Diffus Design
- Type: Private
- Founded: 2004
- Founder: Michel Guglielmi Hanne-Louise Johannesen
- Headquarters: Copenhagen, Denmark
- Website: www.diffus.dk

= Diffus Design =

Danish design and consultancy company

Diffus Design is a design and consultancy company based in Copenhagen, Denmark. It was founded in 2004 by Michel Guglielmi and Hanne-Louise Johannesen as a creative partnership. The Diffus Design team works with theoretical and practical approaches toward art, design, architecture, and new media.

The company creates new products with the help of sensor technology merged with traditional materials and craft. It focuses on design and uses intelligent textiles, wearable technology, tangible interfaces, composite materials, and interactive installations. Diffus Design is in a close working relationship with other organizations such as Forster Rohner, Inntex, and Alexandra Instituttet as well as Delft University of Technology).

Diffus Design also undertakes consultancy and research in the fields of interactive design, intelligent textiles, and architecture, as well as product design for global clients within a wide array of industries ranging from industrial production to fashion and infrastructure planning.

== Selected projects ==

=== The CREATIF ===
The CREATIF project is based on the use of smart fabrics. The aim of the project is to design and develop software and a smart fabric printer that can print electronic materials containing inks with interactive capabilities. The consortium consists of three creative partners (Diffus Design, Base Structures, and Zaha Hadid Architects).
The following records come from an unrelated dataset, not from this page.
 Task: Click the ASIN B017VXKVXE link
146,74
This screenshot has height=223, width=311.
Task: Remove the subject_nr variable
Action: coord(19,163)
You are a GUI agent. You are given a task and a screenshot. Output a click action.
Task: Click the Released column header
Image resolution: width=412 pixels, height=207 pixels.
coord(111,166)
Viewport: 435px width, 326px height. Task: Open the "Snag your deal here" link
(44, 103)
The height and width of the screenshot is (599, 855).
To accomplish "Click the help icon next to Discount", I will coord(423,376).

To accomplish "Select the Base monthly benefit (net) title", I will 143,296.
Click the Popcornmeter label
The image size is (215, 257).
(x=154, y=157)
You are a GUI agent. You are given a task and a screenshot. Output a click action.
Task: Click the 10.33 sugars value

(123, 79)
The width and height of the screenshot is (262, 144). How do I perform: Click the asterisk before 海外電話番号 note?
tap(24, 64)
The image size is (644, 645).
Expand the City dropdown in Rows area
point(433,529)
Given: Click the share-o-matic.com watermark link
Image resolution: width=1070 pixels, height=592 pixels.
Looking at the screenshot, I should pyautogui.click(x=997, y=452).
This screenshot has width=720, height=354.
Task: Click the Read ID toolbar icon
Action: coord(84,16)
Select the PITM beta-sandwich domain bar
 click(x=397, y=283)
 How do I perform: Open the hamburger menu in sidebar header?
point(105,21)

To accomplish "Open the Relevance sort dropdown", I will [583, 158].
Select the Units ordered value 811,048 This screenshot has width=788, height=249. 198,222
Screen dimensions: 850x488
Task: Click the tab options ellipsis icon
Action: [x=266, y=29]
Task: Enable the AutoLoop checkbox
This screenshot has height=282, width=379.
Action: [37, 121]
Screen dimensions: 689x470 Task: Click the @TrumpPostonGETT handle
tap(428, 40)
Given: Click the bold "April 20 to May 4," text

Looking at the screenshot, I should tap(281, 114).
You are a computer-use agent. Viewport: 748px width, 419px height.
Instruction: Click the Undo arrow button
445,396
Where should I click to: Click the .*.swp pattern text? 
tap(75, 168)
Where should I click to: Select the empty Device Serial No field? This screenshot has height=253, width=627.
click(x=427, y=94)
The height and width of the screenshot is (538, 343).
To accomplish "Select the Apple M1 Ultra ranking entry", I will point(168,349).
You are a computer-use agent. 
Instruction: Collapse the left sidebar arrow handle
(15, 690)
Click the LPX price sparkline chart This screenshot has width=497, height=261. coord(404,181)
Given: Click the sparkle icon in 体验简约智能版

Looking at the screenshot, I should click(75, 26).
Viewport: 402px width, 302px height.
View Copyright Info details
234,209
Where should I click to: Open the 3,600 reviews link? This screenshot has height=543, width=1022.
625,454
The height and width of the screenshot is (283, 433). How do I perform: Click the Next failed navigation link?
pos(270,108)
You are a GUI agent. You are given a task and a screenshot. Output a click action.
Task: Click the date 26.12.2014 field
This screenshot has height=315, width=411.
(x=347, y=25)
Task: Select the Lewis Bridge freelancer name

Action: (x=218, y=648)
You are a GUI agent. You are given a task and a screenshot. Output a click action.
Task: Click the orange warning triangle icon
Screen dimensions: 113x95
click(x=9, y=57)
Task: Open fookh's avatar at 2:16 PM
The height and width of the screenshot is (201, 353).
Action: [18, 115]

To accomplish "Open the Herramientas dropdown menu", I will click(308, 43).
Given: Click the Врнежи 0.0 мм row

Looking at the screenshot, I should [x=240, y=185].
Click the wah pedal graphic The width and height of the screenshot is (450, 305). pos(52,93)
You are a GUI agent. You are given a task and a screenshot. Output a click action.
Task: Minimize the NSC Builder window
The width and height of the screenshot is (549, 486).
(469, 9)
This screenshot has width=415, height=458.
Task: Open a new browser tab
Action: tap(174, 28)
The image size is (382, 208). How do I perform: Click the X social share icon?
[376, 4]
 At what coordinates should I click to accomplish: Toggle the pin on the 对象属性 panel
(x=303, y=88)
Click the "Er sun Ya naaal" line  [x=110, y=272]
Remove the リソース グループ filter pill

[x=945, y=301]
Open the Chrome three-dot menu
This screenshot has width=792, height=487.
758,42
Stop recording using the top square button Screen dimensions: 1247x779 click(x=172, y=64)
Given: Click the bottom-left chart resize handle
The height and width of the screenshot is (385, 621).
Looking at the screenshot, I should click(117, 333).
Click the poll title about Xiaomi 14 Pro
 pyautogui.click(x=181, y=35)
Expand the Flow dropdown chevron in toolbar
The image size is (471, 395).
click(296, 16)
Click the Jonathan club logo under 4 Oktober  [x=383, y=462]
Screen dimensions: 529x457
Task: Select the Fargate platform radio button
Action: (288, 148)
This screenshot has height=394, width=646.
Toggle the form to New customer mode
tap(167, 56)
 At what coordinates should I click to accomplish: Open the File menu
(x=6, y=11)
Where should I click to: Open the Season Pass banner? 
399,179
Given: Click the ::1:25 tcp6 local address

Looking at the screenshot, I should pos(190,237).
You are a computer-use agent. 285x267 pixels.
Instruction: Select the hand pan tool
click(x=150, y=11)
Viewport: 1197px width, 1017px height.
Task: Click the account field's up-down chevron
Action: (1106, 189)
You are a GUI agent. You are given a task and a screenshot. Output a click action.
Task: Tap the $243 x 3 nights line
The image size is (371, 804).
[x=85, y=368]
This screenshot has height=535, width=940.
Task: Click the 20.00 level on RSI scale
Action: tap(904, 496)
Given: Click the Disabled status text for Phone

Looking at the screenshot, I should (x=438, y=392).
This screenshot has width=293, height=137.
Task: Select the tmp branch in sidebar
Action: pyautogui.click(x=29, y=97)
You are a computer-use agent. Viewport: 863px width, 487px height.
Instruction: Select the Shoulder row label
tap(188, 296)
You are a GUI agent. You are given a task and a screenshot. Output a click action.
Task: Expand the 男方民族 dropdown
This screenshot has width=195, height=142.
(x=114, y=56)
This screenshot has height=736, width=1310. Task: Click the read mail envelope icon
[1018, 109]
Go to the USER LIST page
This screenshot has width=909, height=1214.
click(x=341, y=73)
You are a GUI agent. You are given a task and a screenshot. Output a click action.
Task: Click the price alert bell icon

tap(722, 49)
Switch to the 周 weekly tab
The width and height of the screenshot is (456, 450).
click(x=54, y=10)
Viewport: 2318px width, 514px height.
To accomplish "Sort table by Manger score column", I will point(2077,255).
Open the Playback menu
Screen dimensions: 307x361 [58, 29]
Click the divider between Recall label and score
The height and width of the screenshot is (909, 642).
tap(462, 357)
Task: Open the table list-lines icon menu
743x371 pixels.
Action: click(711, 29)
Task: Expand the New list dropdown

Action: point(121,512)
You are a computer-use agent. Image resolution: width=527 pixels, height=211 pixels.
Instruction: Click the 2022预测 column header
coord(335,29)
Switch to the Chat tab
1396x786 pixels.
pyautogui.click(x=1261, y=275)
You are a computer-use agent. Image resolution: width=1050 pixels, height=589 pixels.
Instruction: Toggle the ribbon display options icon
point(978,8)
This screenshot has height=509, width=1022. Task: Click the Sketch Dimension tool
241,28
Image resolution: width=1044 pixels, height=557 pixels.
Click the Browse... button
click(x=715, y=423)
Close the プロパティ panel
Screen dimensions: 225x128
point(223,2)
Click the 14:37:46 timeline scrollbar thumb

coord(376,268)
=== Light.Touch.Matters ===
Light.Touch.Matters (LTM) is a cooperation between product designers, material scientists, and industry. LTM plans to create smart materials that can sense touch and movement, and respond with light. The base technologies for the LTM. project are piezo plastics and flexible OLEDs.

=== The Climate Dress ===
The Climate Dress was designed in 2009 in collaboration with the Swiss embroidery company Forster-Rohner, the Alexandra Institute, and the Danish School of Design. It is laced with hundreds of LEDs that respond to the level of carbon dioxide in the nearby surroundings and are powered through the conductive embroidery by an Arduino Lily pad microprocessor and a carbon dioxide detector, resulting in patterns that range from slow pulses to rapid flashes depending on the concentration of CO_{2}. The Climate Dress does not rely on wiring, soldering, or crimping, which is often the case with smart textile products. All functional elements are blended into the embroidery and exposed to the viewer.

=== Solar Handbag ===
The Solar Handbag was designed in 2011 in collaboration with the Alexandra Institute and Center for Software Innovation. It has 100 silicon solar cells that collect daytime sunlight and thus generate two watts of usable energy enough to charge a mobile device. The handbag also features a set of interior optical fibers that glow to assist the user in their search for objects in the handbag. The solar cells have been woven into conductive embroidery on the exterior surface of the handbag, which transmits the harvested energy into a rechargeable lithium-ion battery.